For the $10 1880 series, the market stratifies sharply by signature combination. The Scofield-Gilfillan variety with a red seal is one of the genuinely rare large-size Silver Certificates in American numismatics. Even a well-worn example in Good condition can trade for $800 or more, while a Very Fine example can bring $5,000 to $8,000. The later Tillman-Morgan variety (Fr. 290) is relatively more accessible and can be found in Fine condition for $500 to $1,200, making it an achievable goal for collectors building a type set.

Rarity Guide
Series / Friedberg No. Signature Combination Approx. Notes Known (High Grade) Rarity
$5 1899, Fr. 269 Lyons-Roberts Est. 30-50 in UNC Scarce
$5 1899, Fr. 271 Vernon-Treat Est. 60-100 in UNC Scarce
$5 1899, Fr. 272 Vernon-McClung Est. 100+ in UNC Common
$5 1899, Fr. 278 Parker-Burke Est. 200+ in UNC Common
$5 1899, Fr. 281 Speelman-White Est. 15-25 in UNC Key Date
$10 1880, Fr. 283 Scofield-Gilfillan (Red Seal) Est. 5-12 in VF or better Key Date
$10 1880, Fr. 285 Bruce-Wyman (Brown Seal) Est. 20-40 in VF or better Rare
$10 1880, Fr. 288 Rosecrans-Huston (Large Brown Seal) Est. 30-60 in VF or better Scarce
$10 1880, Fr. 290 Tillman-Morgan Est. 80-150 in F or better Scarce

Building a Collection Around These Notes

There are several rewarding approaches to collecting the Indian Chief vignette notes. The most accessible entry point is a single type set example: one $5 Series 1899 in a commonly encountered signature variety like Parker-Burke or Napier-McClung, and one $10 Series 1880 in the Tillman-Morgan signature. A collector can assemble this two-note set in Fine to Very Fine condition for under $2,000, representing an excellent introduction to large-size Silver Certificates.

More advanced collectors pursue complete signature variety sets for the $5 Series 1899, which requires tracking down all the Fr. 269 through Fr. 281 varieties. This is a multi-year project for most collectors and requires patience at auction. Heritage Auctions, Stack’s Bowers, and Lyn Knight Currency Auctions are the primary venues where rare signature varieties surface. Setting up want lists with major auction houses is a practical strategy for key varieties that rarely come to market.
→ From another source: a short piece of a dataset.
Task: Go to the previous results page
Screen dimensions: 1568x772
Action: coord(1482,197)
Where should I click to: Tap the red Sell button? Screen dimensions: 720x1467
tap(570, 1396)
A third approach focuses on condition collecting: acquiring a single signature variety in the highest possible certified grade. Population reports from PCGS Currency and PMG reveal that genuine gem uncirculated examples of even the common Parker-Burke variety are quite scarce, as most surviving uncirculated notes show some degree of counting crinkles, light folds, or handling marks consistent with their age. A truly choice example certified at PMG 65 EPQ or PCGS 65 PPQ represents a serious rarity regardless of signature variety.
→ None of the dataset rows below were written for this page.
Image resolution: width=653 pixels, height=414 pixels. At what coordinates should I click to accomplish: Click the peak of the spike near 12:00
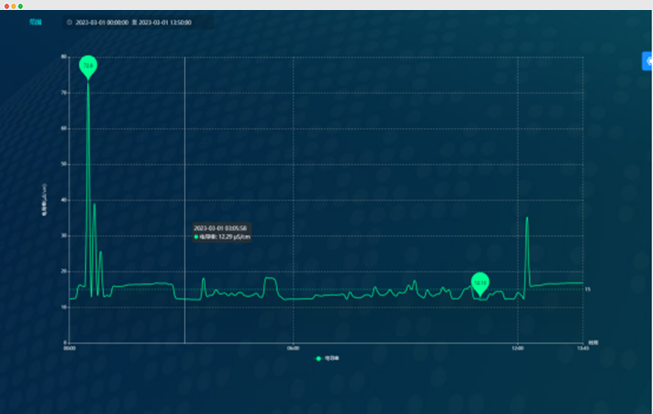tap(527, 218)
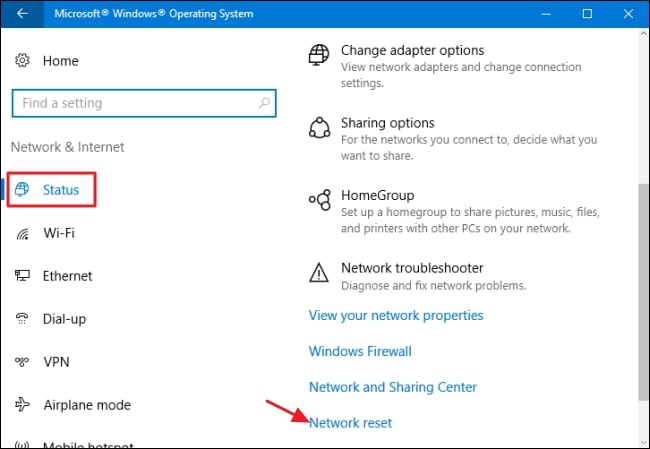Select the Dial-up icon
This screenshot has height=449, width=650.
(x=22, y=319)
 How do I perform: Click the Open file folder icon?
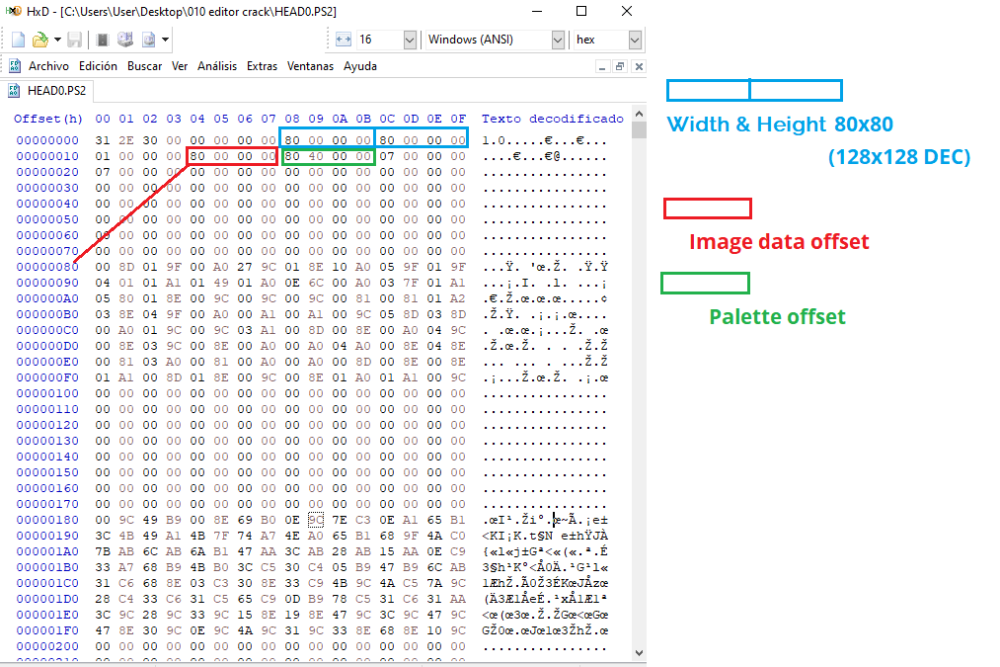tap(40, 40)
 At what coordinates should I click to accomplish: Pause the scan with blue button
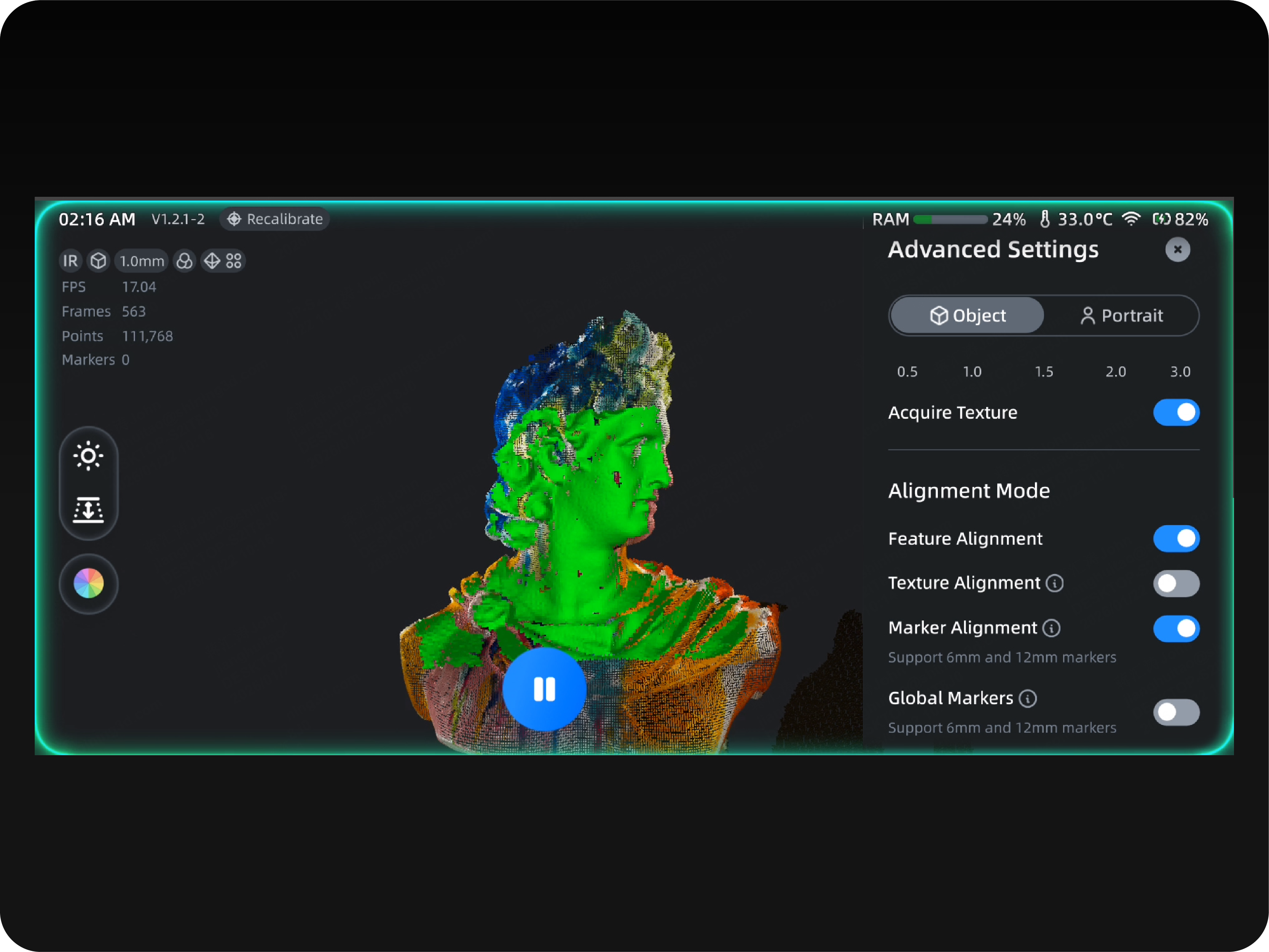[544, 689]
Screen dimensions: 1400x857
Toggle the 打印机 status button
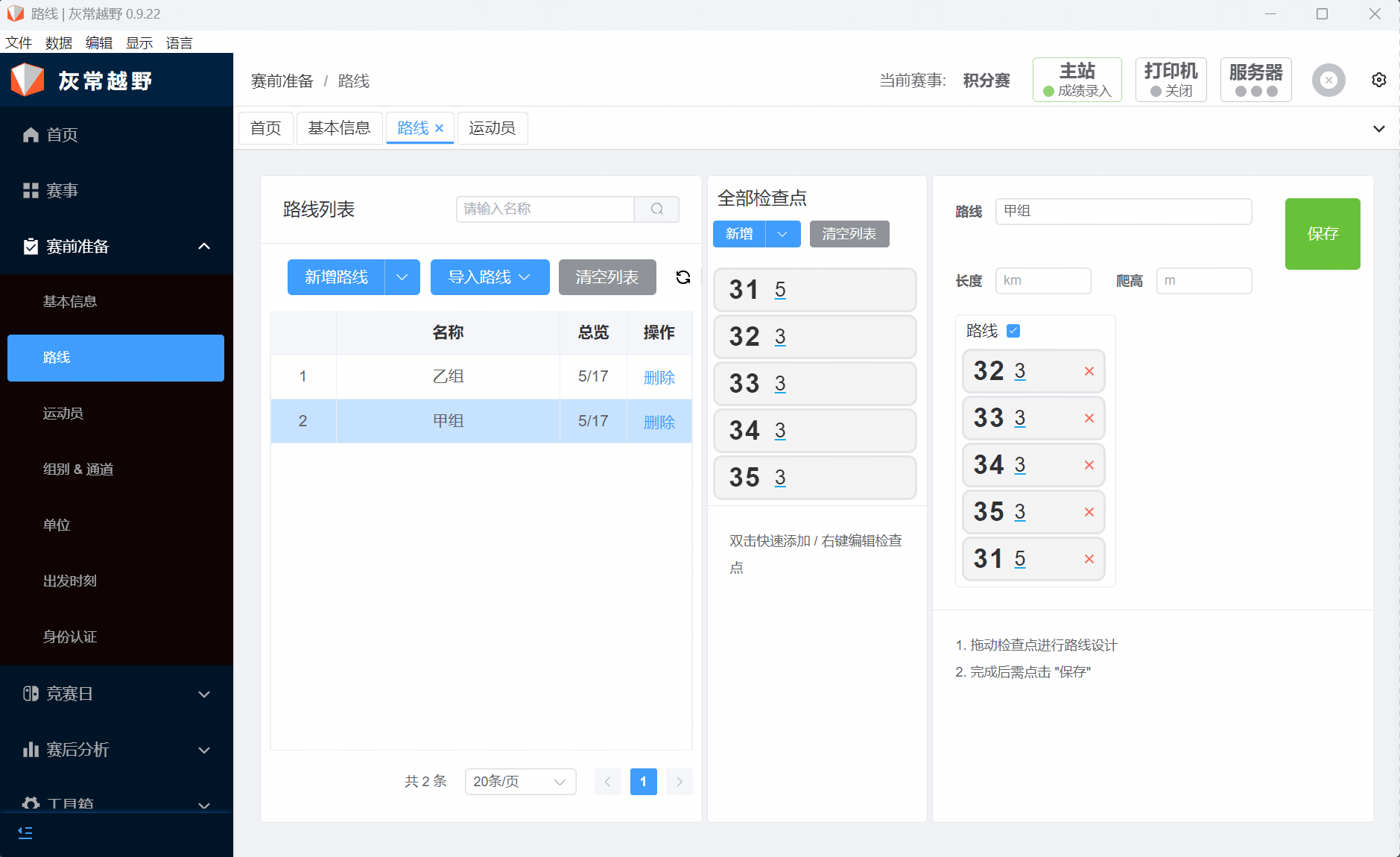click(x=1171, y=80)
The Lasting Legacy of These Notes

The $5 Series 1899 “Indian Chief” Silver Certificate and the $10 Series 1880 “Tombstone” notes hold a unique place in American numismatics precisely because they sit at the intersection of great engraving artistry, complex political history, and genuine scarcity. They document a moment when the American government chose to represent the nation through Indigenous imagery while simultaneously pursuing policies that devastated Indigenous communities.
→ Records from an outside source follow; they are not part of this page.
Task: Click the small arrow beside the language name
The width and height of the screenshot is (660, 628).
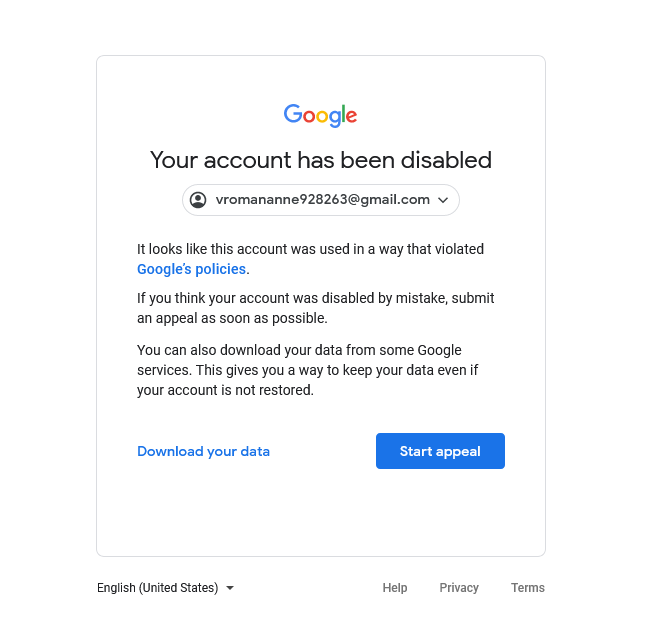Action: coord(230,588)
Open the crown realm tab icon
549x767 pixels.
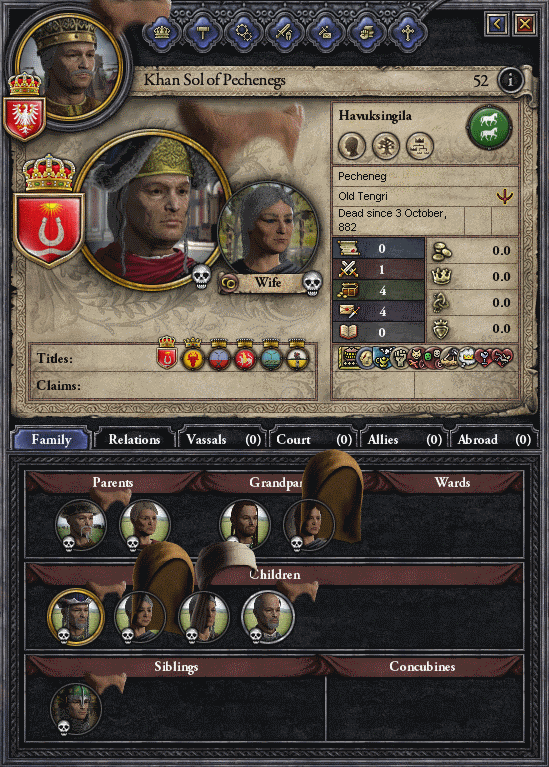point(161,33)
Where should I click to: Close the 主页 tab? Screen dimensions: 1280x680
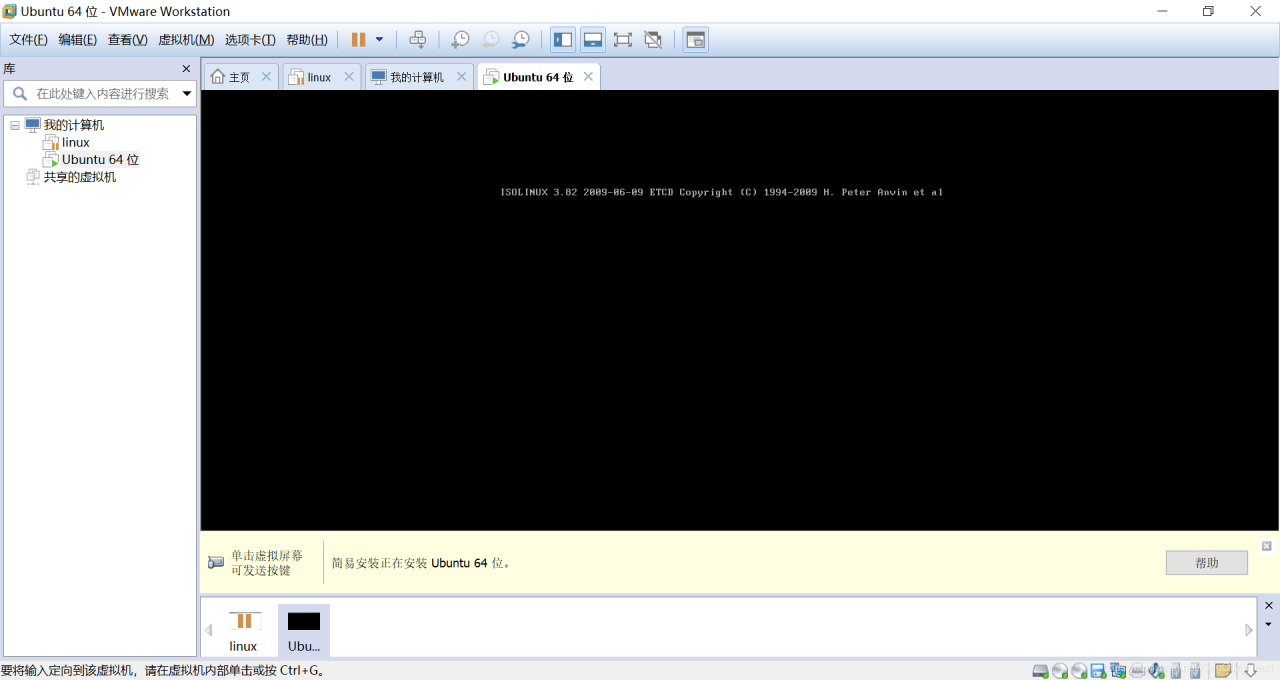[x=266, y=76]
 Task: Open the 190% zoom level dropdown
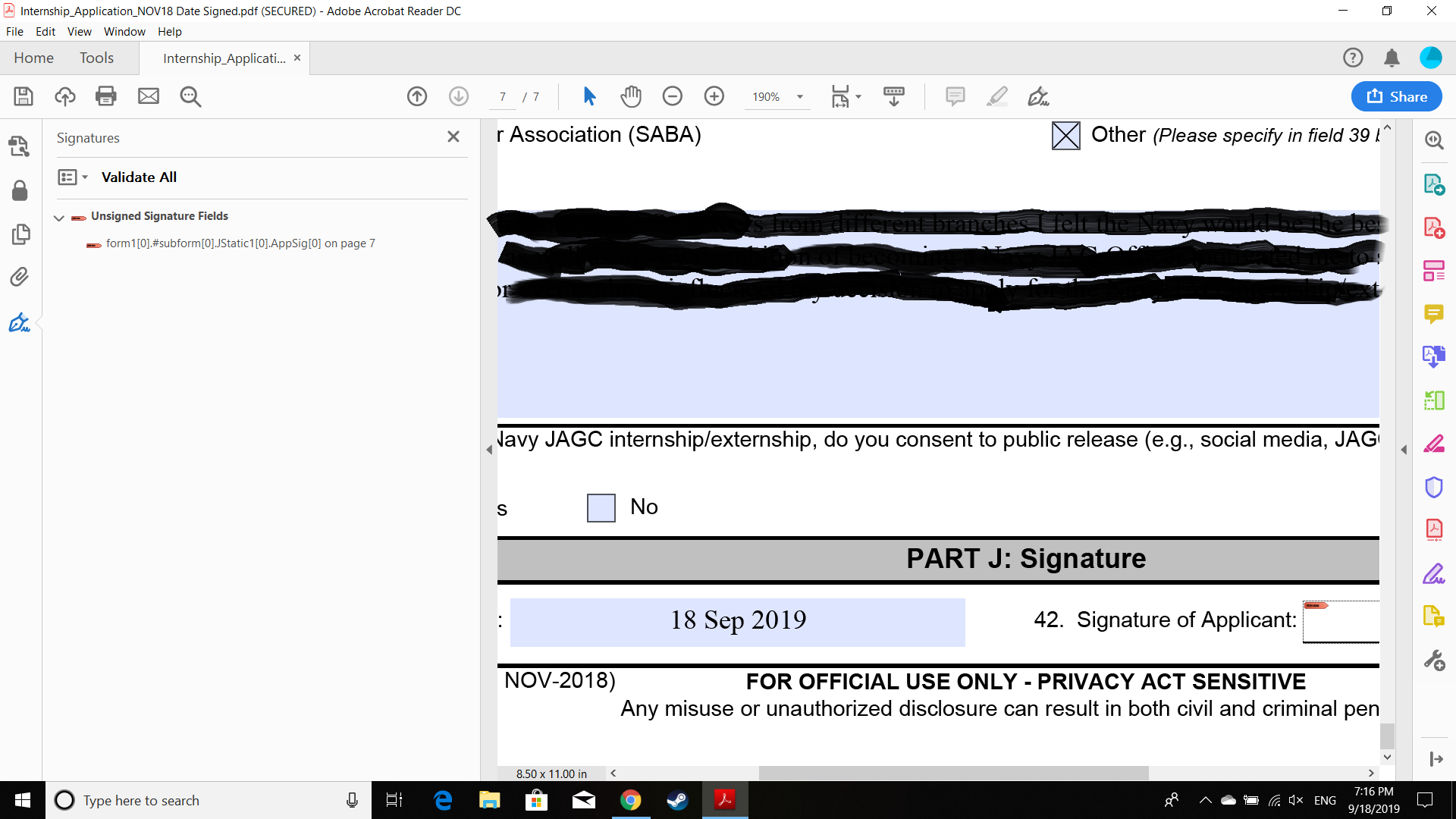click(799, 97)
Today, these notes are among the most recognizable and sought-after pieces in all of large-size United States currency collecting. Whether you are drawn to them for the extraordinary engraving work, the historical significance, or the challenge of building a complete signature variety set, they reward careful study and serious collecting in equal measure. For any collector building a meaningful collection of 19th-century American paper money, these notes are not optional acquisitions. They are, quite simply, essential.